TEXT FOR ANALYSIS:

With the HIV virus and AIDS running rampant across Africa, Zimbabwe is hosting its first conference on what has become a major medical problem.
The four-day conference is expected to bring together more than 500 international and local delegates from governments, the private sector, and civic society groups.
The theme of the conference is Taking Stock: Looking to the Future. According to Zimbabwe's minister of health, Dr. David Parirenyatwa, the delegates will examine what has been learned since Zimbabwe's first HIV case was identified in 1985, and how they can profit from the experiences of experts from other countries.
Zimbabwe President Robert Mugabe will officially open the conference. Among the high-profile speakers will be former Zambian president Kenneth Kaunda, whose son died of AIDS in the 1980s and is now an activist in the war against the disease.
Zimbabwe has one of the highest HIV rates in the world. A national HIV-AIDS estimate puts the figures of those infected at 25 percent out of a population of 11.6 million. In addition, 3,000 deaths a week are attributed to AIDS.
Zimbabwe declared HIV-AIDS a national disaster in 1999 and introduced a three percent levy on income tax to finance AIDS-fighting programs.
A local pharmaceutical company is now manufacturing generic anti-AIDS (ARV) drugs, but the medicines are available only to the less privileged. Those with the means to do so have to pay.

WHAT IS REQUIRED:
According to the article about Zimbabwe's AIDS conference, what measure did Zimbabwe introduce to finance its AIDS-fighting programs? Use only the article about Zimbabwe's AIDS conference as your source.

RECORD EXTRACTS:
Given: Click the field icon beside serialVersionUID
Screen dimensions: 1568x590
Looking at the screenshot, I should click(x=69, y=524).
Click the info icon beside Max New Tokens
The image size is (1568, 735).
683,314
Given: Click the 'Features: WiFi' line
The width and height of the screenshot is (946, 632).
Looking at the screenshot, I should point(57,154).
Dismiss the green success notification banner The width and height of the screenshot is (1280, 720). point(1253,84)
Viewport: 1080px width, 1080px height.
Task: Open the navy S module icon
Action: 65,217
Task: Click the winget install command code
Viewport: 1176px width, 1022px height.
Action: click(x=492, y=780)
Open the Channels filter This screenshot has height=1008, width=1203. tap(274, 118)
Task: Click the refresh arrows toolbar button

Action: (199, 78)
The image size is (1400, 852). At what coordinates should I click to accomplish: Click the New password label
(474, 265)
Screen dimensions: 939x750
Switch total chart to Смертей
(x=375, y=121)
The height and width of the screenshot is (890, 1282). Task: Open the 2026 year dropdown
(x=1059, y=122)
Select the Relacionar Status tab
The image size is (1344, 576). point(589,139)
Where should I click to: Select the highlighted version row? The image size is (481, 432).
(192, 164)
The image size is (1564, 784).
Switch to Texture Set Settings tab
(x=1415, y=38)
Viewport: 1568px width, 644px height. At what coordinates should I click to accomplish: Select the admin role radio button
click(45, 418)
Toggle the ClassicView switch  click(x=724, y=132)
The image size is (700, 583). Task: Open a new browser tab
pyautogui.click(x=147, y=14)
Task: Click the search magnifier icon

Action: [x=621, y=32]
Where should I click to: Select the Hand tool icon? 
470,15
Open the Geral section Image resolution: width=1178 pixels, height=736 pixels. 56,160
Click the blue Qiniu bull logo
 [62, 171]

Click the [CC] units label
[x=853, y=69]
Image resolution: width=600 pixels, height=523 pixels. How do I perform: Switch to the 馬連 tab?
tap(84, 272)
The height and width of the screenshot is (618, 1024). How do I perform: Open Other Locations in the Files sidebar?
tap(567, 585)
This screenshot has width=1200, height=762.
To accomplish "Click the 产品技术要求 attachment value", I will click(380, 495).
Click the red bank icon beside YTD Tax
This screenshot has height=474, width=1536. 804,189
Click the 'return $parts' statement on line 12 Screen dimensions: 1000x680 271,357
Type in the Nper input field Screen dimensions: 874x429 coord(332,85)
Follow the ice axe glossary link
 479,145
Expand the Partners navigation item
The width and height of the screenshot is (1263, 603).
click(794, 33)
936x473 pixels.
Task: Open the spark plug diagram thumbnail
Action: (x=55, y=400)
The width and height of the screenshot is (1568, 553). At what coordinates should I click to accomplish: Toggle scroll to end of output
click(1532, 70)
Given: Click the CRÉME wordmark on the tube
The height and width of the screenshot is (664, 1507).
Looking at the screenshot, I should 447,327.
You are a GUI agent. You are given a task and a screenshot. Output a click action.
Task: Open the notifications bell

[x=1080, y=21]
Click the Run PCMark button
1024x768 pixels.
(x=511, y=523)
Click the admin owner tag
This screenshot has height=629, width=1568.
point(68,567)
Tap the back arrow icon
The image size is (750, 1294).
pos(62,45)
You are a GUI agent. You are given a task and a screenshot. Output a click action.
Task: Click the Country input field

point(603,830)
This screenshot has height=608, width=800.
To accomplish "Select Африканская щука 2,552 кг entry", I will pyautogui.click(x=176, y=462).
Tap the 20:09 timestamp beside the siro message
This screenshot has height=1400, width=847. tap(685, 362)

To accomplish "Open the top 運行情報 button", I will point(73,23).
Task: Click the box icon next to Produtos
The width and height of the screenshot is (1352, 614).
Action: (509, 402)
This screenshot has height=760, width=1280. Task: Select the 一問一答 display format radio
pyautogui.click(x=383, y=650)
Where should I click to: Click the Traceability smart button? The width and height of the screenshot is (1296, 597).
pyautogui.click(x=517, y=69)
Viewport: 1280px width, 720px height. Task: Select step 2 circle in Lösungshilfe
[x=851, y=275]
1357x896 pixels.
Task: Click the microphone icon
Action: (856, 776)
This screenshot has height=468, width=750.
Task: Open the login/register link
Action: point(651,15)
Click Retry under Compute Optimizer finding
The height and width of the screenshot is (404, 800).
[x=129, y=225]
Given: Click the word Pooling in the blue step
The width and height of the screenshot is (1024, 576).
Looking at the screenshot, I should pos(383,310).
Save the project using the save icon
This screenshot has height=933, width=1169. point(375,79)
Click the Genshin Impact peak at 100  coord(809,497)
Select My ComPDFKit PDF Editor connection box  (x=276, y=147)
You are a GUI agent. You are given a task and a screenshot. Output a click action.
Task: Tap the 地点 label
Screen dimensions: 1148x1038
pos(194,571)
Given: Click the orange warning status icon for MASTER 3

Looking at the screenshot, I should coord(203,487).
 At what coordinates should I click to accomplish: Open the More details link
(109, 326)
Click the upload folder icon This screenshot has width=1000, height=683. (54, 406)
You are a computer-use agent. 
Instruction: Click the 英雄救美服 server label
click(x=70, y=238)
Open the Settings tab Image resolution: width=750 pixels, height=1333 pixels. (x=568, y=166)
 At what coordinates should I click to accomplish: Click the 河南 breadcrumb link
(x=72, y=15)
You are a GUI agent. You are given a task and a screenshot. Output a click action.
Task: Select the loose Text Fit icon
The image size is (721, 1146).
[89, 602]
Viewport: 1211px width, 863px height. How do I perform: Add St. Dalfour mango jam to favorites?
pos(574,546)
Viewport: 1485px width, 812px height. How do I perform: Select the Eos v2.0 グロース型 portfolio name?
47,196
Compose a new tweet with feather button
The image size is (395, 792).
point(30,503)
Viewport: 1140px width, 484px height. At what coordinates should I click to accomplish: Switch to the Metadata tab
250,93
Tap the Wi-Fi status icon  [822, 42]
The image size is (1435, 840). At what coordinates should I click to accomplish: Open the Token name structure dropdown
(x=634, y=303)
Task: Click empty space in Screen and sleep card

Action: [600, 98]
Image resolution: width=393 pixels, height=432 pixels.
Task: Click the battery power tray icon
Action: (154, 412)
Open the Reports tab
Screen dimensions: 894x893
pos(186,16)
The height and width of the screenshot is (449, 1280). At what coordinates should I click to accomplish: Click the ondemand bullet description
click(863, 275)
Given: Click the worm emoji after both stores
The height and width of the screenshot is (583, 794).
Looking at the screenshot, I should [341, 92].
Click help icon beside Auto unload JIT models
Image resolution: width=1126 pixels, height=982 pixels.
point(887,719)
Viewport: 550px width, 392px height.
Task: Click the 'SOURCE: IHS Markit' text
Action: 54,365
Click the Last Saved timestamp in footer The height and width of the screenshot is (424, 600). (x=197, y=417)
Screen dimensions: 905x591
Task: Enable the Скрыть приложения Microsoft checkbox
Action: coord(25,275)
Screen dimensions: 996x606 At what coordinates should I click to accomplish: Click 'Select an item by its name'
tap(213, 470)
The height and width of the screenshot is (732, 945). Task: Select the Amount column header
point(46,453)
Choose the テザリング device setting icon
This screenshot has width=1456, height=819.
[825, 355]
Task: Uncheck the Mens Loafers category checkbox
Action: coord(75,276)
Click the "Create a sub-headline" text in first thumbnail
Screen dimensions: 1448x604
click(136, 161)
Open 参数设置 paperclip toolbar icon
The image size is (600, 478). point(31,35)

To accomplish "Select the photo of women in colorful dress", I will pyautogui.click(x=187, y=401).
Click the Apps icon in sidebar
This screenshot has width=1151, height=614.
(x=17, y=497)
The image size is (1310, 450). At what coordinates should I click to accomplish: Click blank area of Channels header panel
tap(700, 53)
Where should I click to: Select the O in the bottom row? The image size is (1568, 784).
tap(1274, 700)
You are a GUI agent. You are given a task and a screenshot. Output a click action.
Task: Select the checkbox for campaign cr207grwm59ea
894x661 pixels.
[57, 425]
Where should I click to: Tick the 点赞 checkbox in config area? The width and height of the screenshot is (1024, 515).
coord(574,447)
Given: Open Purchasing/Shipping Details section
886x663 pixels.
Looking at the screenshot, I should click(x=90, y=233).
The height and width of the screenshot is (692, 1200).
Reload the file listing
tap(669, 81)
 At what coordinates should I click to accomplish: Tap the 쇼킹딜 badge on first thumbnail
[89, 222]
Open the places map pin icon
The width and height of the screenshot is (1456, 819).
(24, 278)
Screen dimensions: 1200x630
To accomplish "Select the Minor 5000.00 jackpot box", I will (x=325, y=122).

WRITTEN SOLUTION:
Zimbabwe introduced a three percent levy on income tax.